Records from a collection:
===

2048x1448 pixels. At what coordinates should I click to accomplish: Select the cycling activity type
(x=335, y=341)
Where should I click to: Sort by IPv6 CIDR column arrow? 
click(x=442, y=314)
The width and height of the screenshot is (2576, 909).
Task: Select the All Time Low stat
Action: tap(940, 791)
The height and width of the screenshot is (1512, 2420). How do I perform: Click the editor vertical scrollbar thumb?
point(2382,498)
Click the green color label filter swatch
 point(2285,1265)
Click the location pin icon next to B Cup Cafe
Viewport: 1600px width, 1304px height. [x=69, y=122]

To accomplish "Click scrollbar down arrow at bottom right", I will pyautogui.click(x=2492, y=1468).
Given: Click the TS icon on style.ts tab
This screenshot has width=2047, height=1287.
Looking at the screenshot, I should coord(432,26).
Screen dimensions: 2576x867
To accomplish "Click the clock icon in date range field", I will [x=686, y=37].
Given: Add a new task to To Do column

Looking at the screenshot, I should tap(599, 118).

===

- [Your task]: The answer must contain only the lines from the one with "Screen dimensions: 2576x867" to the end of the entries above, each written out exactly.

- [Answer to this exercise]:
Screen dimensions: 2576x867
To accomplish "Click the clock icon in date range field", I will [x=686, y=37].
Given: Add a new task to To Do column

Looking at the screenshot, I should tap(599, 118).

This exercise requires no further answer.